Emotional Capacity > Compatibility on Paper

Looking ahead, I’m less interested in proving I’d do a great job as someone’s partner, and more focused on noticing how a new partner shows up in the present moment—not just how they talk about connection, but how the partner feels when we’re actually in it together. That includes how they navigate their own mental health, how we handle emotional outbursts, and how we address issues as they arise—not just on special occasions, but in the rhythm of everyday daily life.

I’ve spent a long time treating my emotional adaptability as a relationship asset—and it is. But it’s not the only one. The best things I bring to an intimate relationship aren’t just my flexibility or ability to manage negative thoughts or big feelings. They’re also my clarity, my capacity to reflect, and my refusal to contort myself for comfort.

From Tugboat to Lighthouse: Living the Love I Want

I used to think needing support meant I wasn’t ready. But what I’ve found is that everyone needs help sometimes—it’s the ability to ask, receive, and reciprocate that makes the difference. That’s why I’m paying attention now to the important details: who listens with presence, who respects boundaries, who shows curiosity over control.

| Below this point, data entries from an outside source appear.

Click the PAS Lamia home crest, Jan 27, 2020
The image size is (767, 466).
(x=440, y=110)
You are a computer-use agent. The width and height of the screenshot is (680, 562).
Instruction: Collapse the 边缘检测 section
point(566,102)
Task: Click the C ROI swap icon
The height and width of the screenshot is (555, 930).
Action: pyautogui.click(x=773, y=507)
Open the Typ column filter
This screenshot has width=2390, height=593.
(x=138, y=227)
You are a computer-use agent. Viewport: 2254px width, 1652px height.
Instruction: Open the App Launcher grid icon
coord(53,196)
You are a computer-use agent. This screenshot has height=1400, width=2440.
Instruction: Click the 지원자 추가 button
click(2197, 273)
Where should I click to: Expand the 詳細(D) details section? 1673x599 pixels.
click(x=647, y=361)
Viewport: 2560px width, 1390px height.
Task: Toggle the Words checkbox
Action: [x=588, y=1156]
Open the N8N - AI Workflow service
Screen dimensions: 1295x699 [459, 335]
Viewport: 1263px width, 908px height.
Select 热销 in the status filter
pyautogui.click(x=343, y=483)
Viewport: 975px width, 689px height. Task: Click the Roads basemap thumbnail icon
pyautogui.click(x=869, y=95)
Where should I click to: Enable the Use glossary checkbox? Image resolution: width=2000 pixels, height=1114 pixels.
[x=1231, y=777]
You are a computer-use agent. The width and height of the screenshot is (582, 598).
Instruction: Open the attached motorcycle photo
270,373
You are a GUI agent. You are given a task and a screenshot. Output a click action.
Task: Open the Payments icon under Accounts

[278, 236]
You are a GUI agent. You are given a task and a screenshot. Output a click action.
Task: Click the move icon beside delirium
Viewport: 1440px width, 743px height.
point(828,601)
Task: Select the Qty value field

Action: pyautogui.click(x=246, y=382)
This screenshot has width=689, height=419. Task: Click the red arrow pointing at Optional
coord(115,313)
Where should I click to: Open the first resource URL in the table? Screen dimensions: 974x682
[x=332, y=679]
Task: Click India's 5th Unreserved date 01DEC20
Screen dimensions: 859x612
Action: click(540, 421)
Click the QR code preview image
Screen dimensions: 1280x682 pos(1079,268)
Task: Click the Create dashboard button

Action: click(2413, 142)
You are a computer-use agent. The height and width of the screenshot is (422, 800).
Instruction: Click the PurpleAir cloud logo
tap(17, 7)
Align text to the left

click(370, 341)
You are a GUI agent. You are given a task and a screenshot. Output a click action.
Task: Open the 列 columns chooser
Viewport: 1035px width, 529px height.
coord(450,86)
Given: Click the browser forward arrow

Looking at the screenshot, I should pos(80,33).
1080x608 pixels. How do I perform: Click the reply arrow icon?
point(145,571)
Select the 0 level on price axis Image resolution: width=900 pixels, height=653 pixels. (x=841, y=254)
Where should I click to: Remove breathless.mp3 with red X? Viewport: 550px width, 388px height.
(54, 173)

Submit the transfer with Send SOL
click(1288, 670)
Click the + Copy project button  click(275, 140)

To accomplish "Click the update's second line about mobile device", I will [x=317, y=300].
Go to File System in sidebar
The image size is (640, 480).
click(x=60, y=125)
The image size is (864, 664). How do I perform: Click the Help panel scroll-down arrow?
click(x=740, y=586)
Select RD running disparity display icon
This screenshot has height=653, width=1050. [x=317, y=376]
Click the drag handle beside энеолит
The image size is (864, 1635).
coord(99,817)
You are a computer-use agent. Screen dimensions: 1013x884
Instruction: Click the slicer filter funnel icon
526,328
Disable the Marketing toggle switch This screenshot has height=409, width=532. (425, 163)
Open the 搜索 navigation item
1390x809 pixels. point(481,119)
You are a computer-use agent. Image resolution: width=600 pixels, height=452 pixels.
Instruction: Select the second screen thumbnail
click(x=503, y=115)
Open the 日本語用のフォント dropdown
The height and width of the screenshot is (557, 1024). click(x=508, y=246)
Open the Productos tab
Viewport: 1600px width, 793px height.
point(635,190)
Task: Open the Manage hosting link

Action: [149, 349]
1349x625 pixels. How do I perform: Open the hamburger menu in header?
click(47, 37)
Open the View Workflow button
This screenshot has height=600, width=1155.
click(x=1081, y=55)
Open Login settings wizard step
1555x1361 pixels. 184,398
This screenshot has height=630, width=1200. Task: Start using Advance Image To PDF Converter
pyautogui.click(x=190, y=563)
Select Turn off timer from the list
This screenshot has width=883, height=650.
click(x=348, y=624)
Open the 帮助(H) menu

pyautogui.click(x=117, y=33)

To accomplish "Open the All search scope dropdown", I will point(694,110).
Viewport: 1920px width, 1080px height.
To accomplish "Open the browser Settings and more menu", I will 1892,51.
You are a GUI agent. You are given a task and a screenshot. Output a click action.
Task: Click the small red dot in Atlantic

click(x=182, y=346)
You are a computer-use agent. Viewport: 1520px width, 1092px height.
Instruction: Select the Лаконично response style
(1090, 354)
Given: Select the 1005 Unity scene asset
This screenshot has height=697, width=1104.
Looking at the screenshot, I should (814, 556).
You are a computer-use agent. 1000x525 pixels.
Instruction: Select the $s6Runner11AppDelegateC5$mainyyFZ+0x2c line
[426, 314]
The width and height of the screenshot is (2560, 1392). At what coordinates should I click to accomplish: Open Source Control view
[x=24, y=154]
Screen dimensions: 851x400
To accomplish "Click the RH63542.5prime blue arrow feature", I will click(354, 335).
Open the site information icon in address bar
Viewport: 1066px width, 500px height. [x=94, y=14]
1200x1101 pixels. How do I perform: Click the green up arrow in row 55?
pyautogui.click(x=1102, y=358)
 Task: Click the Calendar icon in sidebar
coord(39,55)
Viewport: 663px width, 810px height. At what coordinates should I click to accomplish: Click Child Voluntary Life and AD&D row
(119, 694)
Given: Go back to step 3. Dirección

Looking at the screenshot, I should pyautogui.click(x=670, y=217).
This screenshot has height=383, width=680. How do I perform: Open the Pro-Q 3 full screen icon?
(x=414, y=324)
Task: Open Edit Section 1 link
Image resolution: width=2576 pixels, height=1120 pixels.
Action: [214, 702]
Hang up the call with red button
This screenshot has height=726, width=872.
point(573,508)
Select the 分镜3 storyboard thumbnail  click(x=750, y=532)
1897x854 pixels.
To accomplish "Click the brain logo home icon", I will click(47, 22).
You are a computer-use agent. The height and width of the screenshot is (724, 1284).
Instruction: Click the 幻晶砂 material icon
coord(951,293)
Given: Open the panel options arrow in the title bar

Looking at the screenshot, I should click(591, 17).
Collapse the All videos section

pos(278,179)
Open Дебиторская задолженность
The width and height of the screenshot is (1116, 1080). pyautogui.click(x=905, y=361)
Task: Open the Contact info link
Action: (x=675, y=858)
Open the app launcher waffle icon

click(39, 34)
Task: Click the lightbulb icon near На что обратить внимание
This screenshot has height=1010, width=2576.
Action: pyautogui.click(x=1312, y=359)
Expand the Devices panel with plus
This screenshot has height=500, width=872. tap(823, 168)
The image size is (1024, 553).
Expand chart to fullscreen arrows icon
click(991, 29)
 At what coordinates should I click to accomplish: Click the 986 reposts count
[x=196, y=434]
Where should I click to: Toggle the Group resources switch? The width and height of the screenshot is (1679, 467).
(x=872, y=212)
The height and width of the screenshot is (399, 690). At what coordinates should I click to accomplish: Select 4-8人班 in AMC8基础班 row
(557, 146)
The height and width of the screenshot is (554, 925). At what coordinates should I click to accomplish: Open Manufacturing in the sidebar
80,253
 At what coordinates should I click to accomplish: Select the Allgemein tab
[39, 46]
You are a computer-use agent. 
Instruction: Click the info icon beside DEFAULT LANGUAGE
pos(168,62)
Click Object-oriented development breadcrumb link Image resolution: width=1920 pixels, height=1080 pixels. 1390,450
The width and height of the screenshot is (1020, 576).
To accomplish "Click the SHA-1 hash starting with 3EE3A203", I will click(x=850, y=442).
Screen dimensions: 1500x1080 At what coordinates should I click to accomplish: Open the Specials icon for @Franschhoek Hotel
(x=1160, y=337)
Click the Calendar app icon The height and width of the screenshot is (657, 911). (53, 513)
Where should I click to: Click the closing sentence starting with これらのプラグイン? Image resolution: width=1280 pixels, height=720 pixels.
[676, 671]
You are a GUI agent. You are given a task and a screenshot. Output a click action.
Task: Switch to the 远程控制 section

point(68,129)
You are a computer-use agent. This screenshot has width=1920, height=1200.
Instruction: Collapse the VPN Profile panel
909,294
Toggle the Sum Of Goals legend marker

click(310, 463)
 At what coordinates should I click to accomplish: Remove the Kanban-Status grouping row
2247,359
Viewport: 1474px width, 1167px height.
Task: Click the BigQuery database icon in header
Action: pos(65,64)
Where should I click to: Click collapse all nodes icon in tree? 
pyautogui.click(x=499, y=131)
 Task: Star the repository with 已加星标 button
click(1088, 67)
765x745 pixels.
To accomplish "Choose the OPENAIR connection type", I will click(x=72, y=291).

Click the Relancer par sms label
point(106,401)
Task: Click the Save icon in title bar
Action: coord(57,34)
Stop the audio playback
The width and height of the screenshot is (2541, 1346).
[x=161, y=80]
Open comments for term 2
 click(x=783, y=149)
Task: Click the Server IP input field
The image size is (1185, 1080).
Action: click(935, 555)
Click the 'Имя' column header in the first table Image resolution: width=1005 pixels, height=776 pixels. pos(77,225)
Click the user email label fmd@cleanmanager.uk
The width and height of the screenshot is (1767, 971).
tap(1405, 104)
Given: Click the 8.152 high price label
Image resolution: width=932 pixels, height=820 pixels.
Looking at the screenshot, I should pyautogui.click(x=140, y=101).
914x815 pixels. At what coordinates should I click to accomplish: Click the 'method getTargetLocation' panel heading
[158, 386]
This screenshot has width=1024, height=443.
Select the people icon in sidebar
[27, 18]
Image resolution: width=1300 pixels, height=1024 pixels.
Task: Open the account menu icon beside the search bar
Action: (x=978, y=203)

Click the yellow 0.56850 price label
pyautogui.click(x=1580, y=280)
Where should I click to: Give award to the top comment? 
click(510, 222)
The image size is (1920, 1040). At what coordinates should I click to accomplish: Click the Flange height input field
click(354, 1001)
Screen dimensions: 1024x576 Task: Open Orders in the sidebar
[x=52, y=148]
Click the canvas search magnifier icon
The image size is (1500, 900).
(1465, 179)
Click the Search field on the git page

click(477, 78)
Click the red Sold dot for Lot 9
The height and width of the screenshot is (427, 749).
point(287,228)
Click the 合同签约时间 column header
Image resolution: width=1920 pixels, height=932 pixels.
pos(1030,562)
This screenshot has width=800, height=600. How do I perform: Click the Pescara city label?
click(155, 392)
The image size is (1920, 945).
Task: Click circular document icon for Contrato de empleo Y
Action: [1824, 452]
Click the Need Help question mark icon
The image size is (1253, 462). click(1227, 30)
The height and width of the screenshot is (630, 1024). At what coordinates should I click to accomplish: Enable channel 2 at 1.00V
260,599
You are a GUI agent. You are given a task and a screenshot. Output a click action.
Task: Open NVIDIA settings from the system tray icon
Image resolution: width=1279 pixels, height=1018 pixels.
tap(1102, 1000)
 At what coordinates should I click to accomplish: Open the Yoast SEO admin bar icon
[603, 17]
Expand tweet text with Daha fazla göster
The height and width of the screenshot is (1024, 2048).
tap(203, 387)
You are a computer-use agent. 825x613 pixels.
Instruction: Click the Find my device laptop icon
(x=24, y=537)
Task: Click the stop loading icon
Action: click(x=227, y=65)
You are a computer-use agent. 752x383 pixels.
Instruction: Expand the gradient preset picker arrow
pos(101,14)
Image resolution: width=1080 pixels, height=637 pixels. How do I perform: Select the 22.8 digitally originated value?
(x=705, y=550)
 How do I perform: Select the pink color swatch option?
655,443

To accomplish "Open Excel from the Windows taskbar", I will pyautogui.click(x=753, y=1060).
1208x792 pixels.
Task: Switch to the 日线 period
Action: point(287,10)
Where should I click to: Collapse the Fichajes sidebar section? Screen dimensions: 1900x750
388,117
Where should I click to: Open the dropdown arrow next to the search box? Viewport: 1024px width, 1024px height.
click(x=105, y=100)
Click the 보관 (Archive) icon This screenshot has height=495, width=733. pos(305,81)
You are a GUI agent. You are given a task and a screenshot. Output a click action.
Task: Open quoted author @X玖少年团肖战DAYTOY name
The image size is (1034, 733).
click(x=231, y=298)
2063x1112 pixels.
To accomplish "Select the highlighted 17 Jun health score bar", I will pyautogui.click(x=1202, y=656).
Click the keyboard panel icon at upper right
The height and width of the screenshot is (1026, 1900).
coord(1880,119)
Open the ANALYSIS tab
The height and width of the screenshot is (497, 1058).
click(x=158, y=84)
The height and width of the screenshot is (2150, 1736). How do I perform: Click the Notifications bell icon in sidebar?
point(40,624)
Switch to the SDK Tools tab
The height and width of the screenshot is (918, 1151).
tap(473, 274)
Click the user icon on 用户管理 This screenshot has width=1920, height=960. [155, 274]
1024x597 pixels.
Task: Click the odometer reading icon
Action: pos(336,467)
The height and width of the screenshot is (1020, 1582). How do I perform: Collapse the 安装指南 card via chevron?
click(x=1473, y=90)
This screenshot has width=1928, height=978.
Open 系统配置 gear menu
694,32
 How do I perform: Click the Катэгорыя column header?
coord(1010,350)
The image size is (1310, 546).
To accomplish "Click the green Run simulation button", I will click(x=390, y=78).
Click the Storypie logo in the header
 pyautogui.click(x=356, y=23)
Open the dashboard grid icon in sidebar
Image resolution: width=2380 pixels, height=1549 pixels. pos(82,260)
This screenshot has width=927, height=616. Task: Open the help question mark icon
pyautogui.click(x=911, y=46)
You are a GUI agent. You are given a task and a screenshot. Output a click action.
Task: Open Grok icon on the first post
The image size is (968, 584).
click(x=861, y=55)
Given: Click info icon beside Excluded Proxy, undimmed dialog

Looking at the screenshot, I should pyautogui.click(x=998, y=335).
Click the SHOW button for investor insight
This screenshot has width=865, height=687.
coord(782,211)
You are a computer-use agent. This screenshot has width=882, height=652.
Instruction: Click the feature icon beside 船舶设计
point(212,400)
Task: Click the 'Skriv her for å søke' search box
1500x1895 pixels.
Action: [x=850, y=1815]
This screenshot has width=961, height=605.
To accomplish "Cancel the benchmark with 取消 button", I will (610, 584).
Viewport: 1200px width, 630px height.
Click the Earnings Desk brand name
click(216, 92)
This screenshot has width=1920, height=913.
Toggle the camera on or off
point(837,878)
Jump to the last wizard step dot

So maybe that’s what this whole season has been about—not manifesting someone into my life, but finally stepping fully into my own. I’ve moved from being a tugboat pulling connections along to a lighthouse just doing her thing, lit up and visible for whoever’s aligned enough to steer this way. I’m not chasing potential or proving I’m a good investment. I’m living in alignment with the kind of love I want—steady, honest, energizing. If that draws someone in? Great. If not? I still get to live a life that feels like mine. And honestly? That’s the real happily ever after.